1.3 Das Bundesgericht legt seinem Urteil den Sachverhalt zu Grunde, den die Vorinstanz festgestellt hat (Art. 105 Abs. 1 BGG). Die vorinstanzliche Sachverhaltsfeststellung kann nur gerügt werden, wenn sie offensichtlich unrichtig ist oder auf einer Rechtsverletzung im Sinne von Art. 95 BGG beruht und wenn die Behebung des Mangels für den Ausgang des Verfahrens entscheidend sein kann (Art. 97 Abs. 1 BGG; Art. 105 Abs. 2 BGG). Offensichtlich unrichtig im Sinne von Art. 97 Abs. 1 BGG ist die Sachverhaltsfeststellung, wenn sie willkürlich ist (BGE 137 III 226 E. 4.2 mit Hinweisen; zum Begriff der Willkür BGE 138 I 49 E. 7.1; 136 III 552 E. 4.2; je mit Hinweisen). Eine entsprechende Rüge muss klar und substantiiert begründet werden (Art. 42 Abs. 2 und Art. 106 Abs. 2 BGG; BGE 137 IV 1 E. 4.2.3; 136 I 65 E. 1.3.1; je mit Hinweisen).

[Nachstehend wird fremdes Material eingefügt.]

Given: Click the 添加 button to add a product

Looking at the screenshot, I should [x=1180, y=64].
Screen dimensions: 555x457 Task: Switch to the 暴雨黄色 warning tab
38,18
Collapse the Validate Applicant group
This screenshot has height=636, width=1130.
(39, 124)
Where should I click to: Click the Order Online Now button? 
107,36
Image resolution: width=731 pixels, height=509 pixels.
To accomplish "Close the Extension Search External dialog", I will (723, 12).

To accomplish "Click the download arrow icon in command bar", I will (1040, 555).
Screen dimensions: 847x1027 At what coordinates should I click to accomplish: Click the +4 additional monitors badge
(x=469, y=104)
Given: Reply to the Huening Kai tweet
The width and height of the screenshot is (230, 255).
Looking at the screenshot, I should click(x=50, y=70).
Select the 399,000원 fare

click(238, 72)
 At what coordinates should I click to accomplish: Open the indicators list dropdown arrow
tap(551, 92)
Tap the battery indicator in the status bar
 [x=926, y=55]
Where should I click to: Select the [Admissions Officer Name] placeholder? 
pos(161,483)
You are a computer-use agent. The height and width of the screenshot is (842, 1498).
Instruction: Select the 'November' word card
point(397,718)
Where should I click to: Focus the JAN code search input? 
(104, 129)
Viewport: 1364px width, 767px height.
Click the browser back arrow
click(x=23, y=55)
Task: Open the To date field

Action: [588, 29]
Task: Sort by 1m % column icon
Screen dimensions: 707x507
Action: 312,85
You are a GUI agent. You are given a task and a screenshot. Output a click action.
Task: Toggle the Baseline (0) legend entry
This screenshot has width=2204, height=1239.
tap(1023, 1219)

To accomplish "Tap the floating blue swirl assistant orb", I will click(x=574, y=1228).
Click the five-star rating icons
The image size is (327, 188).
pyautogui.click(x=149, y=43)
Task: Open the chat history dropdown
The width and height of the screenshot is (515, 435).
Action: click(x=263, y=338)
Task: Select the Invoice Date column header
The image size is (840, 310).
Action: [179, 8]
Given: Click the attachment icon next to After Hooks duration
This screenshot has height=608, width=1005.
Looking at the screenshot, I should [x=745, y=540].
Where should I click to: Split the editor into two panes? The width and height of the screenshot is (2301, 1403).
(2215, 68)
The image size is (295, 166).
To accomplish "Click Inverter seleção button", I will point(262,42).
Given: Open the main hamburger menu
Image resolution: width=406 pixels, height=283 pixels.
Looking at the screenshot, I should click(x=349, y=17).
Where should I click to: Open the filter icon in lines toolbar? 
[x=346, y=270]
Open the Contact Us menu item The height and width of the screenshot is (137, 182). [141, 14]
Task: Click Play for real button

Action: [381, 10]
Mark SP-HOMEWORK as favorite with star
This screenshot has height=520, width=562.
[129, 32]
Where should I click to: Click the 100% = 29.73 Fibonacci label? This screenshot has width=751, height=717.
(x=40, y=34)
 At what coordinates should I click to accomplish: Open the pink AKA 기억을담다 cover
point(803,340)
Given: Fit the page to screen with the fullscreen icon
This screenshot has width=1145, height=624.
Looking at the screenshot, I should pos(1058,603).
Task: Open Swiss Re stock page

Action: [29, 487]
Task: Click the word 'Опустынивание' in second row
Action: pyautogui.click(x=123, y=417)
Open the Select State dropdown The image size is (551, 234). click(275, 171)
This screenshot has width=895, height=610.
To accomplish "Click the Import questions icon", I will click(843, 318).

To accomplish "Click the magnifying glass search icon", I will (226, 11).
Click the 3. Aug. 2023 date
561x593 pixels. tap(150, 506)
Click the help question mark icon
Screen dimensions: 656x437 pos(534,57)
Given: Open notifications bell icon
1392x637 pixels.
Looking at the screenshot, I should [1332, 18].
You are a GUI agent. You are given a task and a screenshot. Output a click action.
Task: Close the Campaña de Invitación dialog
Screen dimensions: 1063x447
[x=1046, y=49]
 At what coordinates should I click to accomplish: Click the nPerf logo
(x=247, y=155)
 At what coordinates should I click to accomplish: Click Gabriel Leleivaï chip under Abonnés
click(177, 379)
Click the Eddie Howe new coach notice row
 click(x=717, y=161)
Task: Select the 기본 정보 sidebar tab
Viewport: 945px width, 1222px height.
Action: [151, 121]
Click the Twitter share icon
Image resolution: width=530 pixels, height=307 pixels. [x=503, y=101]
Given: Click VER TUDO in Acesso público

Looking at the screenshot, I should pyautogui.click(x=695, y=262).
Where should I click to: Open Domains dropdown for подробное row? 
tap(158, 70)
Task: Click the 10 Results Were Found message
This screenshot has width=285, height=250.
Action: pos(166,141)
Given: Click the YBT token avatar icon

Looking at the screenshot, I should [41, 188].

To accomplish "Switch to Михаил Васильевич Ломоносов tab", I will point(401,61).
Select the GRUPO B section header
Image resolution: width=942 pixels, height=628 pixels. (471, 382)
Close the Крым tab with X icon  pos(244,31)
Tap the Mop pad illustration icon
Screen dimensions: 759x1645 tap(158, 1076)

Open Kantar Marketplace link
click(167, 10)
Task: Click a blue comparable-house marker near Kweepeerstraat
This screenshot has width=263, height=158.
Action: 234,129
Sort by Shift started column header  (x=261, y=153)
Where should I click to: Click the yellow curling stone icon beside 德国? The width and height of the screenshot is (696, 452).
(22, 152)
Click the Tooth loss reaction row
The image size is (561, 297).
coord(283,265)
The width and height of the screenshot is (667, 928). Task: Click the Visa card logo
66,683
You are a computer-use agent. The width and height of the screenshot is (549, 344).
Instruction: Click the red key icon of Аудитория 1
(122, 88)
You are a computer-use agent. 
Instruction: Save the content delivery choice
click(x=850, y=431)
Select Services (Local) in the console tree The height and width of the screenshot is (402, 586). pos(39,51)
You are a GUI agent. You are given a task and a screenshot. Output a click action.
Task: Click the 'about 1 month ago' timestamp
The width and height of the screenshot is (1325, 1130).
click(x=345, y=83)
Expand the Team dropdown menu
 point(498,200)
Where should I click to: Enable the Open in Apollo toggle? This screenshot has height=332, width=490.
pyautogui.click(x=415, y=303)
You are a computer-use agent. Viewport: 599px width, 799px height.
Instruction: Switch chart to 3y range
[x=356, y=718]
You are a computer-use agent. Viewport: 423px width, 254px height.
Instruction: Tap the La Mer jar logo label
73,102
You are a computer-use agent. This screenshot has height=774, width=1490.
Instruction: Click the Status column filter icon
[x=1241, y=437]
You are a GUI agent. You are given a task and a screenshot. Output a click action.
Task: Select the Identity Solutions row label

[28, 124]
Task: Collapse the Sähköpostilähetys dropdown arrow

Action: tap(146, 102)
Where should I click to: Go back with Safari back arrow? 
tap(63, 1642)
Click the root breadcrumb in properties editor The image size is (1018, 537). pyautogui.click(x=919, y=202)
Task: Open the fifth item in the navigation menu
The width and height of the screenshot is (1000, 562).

1.4 Der Beschwerdeführer vermag keine Willkür an den vorinstanzlichen Sachverhaltsfeststellungen darzutun. Er zeigt nicht auf, dass die Ergebnisse der Radarmessung offensichtlich unrichtig waren. Die gerügten Abweichungen der verschiedenen Eichdaten treffen zwar zu, ändern aber nichts an der unbestrittenen Tatsache, dass die verwendeten Messgeräte im Tatzeitpunkt gültig geeicht waren.
2.
2.1 Der Beschwerdeführer macht geltend, die Vorinstanz habe den Sachverhalt unrichtig festgestellt, indem sie auf eine Fotodokumentation des fraglichen Strassenabschnitts vom Herbst 2009 abstelle, obwohl die Signalisation im Zeitpunkt der Geschwindigkeitsmessung erst ab dem 4. Januar 2010 gültig gewesen sei. Es sei nicht erwiesen, dass das Signal "Höchstgeschwindigkeit 80 km/h" im Messzeitpunkt bei km 149.350 gestanden habe. Es sei vielmehr davon auszugehen, dass dieses nach wie vor bei km 149.300 angebracht gewesen sei (Beschwerde, S. 10 ff.).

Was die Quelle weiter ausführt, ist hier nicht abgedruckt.